## Texto para leitura
Enquanto Lula, condenado, excitava sua militância em overdose de si mesmo, pus-me a pensar sobre os caminhos que o levaram do torno da Villares ao trono da República e, daí, ao escorregador moral cujo mais provável término parece ser a porta da penitenciária.
Creio que essa trajetória encontra importante pista na resposta à seguinte pergunta: qual o bem de maior valor concedido por qualquer vendedor no balcão da corrupção política? Não, não é o que ele materialmente entrega. Não é o contrato, a Medida Provisória, o financiamento privilegiado. O mais valioso é aquilo a que ele renuncia em si para fazer essa entrega. Todo ser humano sabe que sua liberdade deve estar orientada para o bem, para a verdade, para a conduta digna. Desde algum lugar, a consciência emite conhecidos sinais de recusa à mentira, ao vício, ao ato ilícito. A corrupção, portanto, envolve a venda disso, a venda da consciência em troca de algo. Nessa mercancia, o corrupto vai alienando sua integridade, sua dignidade, seu amor próprio. Nunca é um ato singular, a corrupção. Na política, a pluralidade de atos dessa natureza constrói e consolida muitas carreiras. Mais adiante, nas últimas cenas dessas tragédias humanas, possivelmente vão-se os amigos, a família e a própria liberdade.

## Descrição do problema
Dê continuidade ao texto sobre Lula e a corrupção política, partindo da última frase apresentada. As linhas a seguir não têm relação alguma com o texto.

## Dados fornecidos
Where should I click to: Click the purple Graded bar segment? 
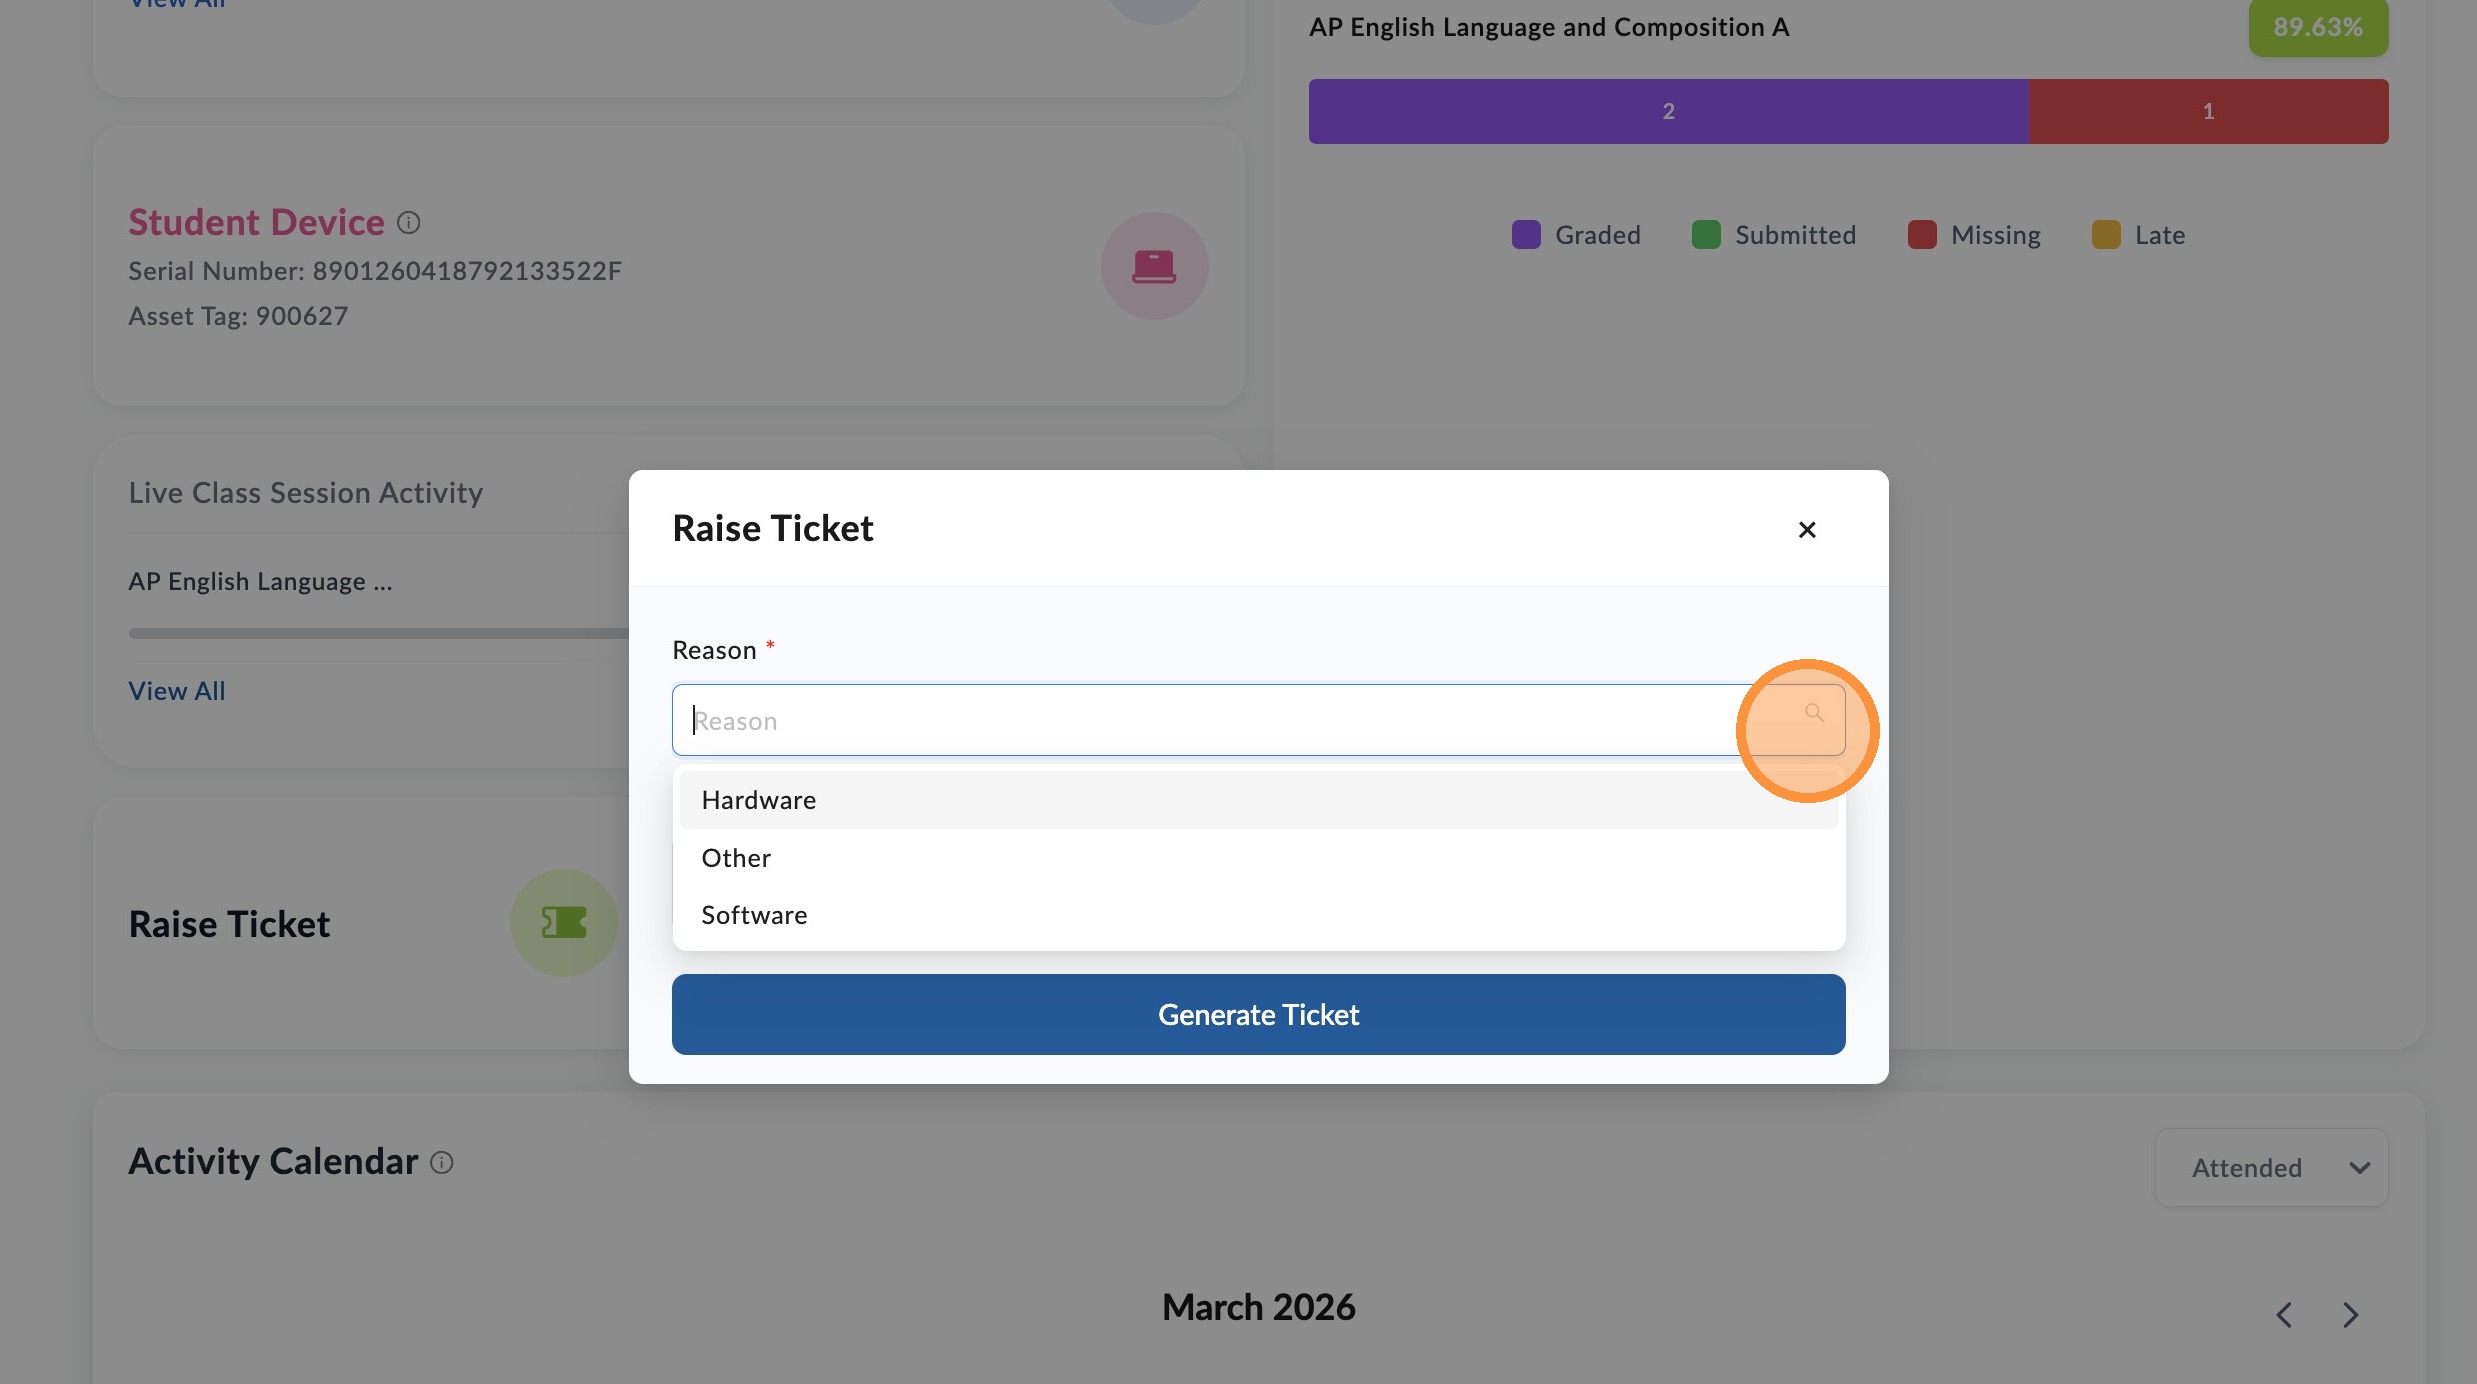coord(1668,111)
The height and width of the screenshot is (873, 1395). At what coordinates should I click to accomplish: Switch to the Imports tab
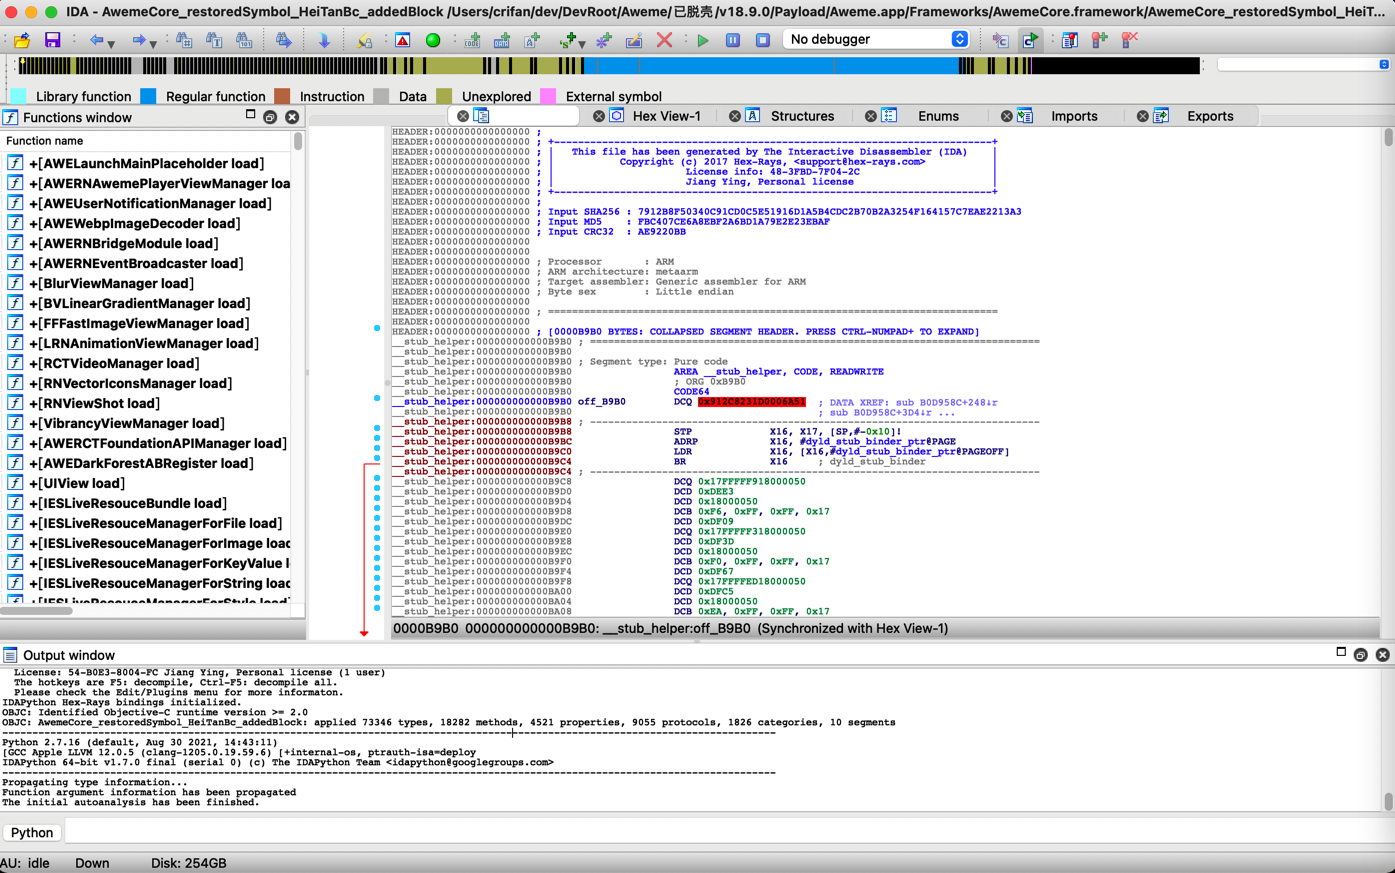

## Saída da tarefa
É bom saber, portanto, que a corrupção não funciona como um precipício onde há uma única e decisiva queda, mas como um escorregador por onde o corrupto resvala pouco a pouco, vendendo sempre o mesmo bem de Fausto: sua consciência, sua alma.
O desconhecimento que temos ou a pequena importância que atribuímos aos primeiros movimentos nesse escorregador moral ajuda a corrupção a se disseminar nos níveis quase demográficos constatados em nosso país. Trata-se de algo semelhante ao observado em tantos vícios que criam dependência a partir das primeiras e pequenas doses. Faz lembrar, também, às enfermidades adquiridas por desinformação. Os indivíduos desconhecem o mal que aquilo lhes causará no tempo.
Rodrigo Loures, saindo furtivamente à calçada da pizzaria, escrutinando a rua e correndo para o carro com a mala que recebera de um emissário da JBS é imagem bem recente de tragédia clássica: o homem que se percebe como vilão, malgrado os aparatos do poder e o reconhecimento social. Não era ele o homem do homem?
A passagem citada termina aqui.